But I remember the red lines in his eyes before he dropped.

I remember the sound his body made when it hit the floor.

I remember not moving fast enough.

They said it was his heart.

But I still feel his blood on my hands.

A knock. Sharp. Made to wake me.

"Briefing in ten. You good?"

Emi's voice.

I didn't answer right away.

Didn't trust my voice to sound like mine.

"Yeah," I said eventually.

"Just got up."

Locker. Uniform. Boots. Routine.

The photo was still there.

Emi — half-smile.

Kaito — flashing peace.

Riku — pretending not to care.

Toru had been torn out.

Not removed.

Torn.

I looked down at my hands.

They weren't glowing.

But they felt red.

The door hissed behind me.

Corridor light hit like static—white, sterile, humming low in the bones.

Emi was already there.

Leaning against the opposite wall, arms crossed, boots braced light. She didn't look over.

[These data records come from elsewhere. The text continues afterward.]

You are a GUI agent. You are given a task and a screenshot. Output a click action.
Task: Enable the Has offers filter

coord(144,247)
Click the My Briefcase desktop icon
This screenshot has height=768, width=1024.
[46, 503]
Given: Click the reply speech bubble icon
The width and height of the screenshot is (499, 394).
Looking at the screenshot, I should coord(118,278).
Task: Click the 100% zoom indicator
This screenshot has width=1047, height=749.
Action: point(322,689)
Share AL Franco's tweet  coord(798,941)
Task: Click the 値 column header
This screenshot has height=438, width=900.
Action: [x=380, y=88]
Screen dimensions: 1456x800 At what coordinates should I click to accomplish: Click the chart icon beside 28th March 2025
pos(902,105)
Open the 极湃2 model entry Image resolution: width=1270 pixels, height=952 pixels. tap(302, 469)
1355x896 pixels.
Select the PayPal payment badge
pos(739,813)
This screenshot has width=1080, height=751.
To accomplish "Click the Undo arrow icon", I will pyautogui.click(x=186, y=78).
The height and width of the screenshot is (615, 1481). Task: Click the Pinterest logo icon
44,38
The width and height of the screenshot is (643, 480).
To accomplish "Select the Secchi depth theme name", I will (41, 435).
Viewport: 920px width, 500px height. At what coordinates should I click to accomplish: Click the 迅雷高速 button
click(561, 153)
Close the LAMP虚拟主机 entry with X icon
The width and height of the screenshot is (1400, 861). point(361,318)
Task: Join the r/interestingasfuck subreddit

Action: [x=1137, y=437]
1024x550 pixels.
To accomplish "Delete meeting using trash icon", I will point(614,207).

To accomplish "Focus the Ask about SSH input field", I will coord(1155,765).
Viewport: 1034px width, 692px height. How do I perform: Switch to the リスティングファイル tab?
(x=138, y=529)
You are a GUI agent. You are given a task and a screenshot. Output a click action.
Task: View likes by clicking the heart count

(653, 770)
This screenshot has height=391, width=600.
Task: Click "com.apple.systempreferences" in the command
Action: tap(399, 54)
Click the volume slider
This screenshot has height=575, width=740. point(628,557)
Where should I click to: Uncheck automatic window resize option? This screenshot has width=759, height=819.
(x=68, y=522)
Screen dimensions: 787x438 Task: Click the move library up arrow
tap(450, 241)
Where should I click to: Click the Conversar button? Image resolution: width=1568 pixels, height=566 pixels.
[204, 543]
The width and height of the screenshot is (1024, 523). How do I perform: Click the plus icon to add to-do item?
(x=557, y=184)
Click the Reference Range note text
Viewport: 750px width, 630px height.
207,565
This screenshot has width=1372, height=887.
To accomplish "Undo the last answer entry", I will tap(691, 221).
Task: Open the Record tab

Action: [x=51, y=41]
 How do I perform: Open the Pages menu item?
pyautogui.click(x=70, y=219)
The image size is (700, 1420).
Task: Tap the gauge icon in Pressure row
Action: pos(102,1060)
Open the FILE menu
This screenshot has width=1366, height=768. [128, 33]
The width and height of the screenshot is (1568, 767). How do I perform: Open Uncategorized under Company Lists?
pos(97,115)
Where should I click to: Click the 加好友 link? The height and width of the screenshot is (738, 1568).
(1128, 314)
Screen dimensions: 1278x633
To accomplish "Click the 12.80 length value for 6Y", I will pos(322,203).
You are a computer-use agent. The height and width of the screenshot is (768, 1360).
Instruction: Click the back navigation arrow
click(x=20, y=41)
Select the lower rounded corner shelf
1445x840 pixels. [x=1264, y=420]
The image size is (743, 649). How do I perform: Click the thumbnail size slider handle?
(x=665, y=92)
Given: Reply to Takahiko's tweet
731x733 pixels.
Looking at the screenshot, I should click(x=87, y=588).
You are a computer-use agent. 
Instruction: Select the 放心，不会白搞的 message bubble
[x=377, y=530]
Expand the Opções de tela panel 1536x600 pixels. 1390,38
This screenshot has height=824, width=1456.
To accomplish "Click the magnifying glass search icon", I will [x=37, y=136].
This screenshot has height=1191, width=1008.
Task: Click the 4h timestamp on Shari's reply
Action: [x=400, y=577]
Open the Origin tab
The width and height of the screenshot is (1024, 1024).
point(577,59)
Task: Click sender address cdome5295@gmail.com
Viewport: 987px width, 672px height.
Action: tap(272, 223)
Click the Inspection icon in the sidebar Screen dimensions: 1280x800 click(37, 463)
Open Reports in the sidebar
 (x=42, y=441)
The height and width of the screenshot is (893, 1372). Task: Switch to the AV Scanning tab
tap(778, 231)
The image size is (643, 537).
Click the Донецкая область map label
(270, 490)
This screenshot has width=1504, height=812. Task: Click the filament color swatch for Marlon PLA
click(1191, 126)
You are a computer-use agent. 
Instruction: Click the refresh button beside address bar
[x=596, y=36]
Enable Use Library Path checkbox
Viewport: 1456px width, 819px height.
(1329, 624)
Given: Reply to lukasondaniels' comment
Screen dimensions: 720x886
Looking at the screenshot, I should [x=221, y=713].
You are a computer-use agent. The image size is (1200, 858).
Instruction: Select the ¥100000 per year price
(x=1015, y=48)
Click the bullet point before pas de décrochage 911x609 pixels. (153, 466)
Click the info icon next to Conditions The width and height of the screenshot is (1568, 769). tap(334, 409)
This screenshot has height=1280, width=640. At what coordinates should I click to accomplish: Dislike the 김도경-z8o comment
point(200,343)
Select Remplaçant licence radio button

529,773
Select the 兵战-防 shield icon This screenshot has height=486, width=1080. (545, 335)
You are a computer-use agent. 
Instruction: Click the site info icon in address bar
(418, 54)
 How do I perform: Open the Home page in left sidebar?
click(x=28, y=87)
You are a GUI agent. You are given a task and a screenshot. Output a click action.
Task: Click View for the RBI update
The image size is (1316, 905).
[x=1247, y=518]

Not surprised. Just waiting.

"You always have to wait for me?" I asked.

She exhaled — not quite a sigh.

"You always have to wake up this late?"

Her tone wasn't sharp. But it didn't miss.

I stepped beside her. We started walking.

No words for the first few meters. Just the sound of our boots and the low current that ran through this part of the academy. Lights overhead buzzed faint. Somewhere behind the walls, a turbine thrummed in rhythm with my skull.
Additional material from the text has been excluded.